Exclude the pictures from your copy, and reproduce each entry below verbatim.

Data for this exercise START

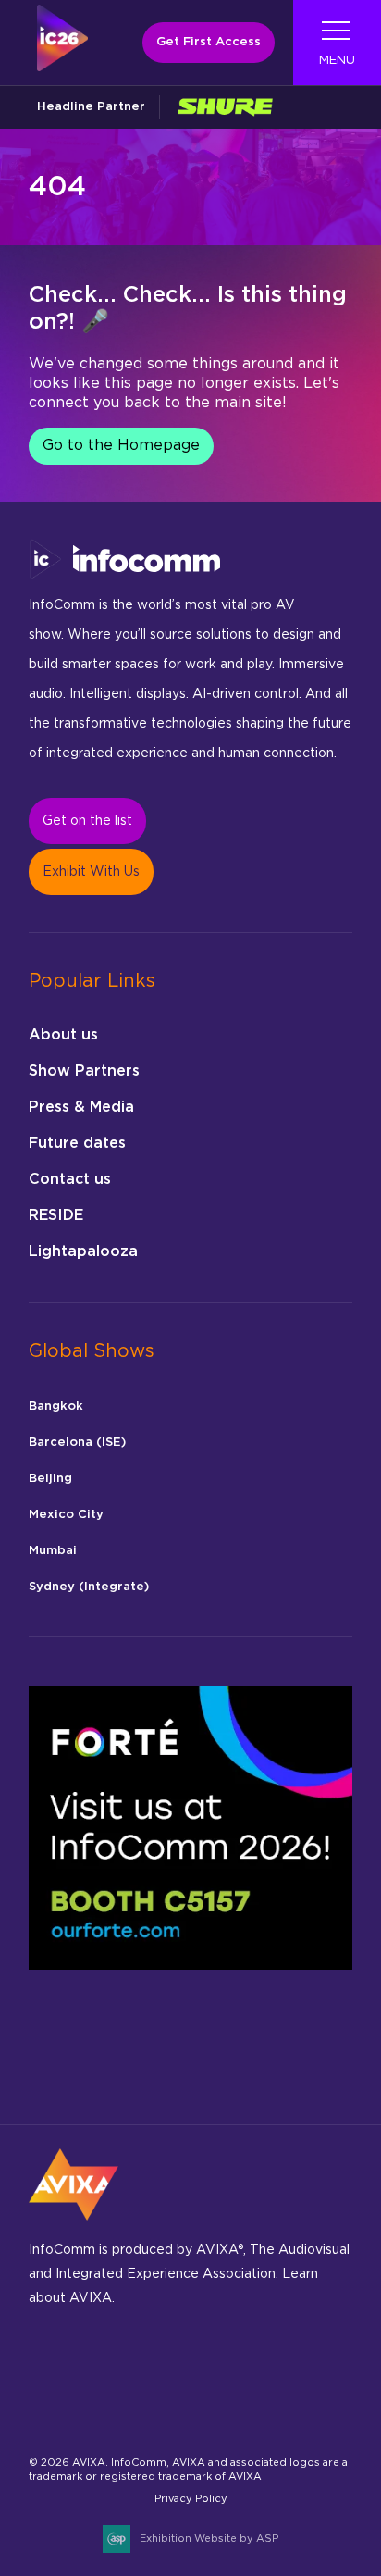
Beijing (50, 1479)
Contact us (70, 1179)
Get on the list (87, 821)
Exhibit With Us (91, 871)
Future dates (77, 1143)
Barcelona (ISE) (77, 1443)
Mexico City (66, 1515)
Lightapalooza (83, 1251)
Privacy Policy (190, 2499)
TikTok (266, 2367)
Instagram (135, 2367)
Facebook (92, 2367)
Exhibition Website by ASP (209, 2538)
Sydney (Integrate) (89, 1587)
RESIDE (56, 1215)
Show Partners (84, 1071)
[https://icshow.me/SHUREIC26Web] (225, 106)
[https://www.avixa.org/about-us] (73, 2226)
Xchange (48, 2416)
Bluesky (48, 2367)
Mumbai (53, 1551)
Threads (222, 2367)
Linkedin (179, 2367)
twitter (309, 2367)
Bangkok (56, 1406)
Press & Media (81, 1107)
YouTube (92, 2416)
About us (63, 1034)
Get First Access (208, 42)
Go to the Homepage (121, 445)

Data for this exercise END

• _Solution to this task_:
Beijing (50, 1479)
Contact us (70, 1179)
Get on the list (87, 821)
Exhibit With Us (91, 871)
Future dates (77, 1143)
Barcelona (ISE) (77, 1443)
Mexico City (66, 1515)
Lightapalooza (83, 1251)
Privacy Policy (190, 2499)
TikTok (266, 2367)
Instagram (135, 2367)
Facebook (92, 2367)
Exhibition Website by ASP (209, 2538)
Sydney (Integrate) (89, 1587)
RESIDE (56, 1215)
Show Partners (84, 1071)
[https://icshow.me/SHUREIC26Web] (225, 106)
[https://www.avixa.org/about-us] (73, 2226)
Xchange (48, 2416)
Bluesky (48, 2367)
Mumbai (53, 1551)
Threads (222, 2367)
Linkedin (179, 2367)
twitter (309, 2367)
Bangkok (56, 1406)
Press & Media (81, 1107)
YouTube (92, 2416)
About us (63, 1034)
Get First Access (208, 42)
Go to the Homepage (121, 445)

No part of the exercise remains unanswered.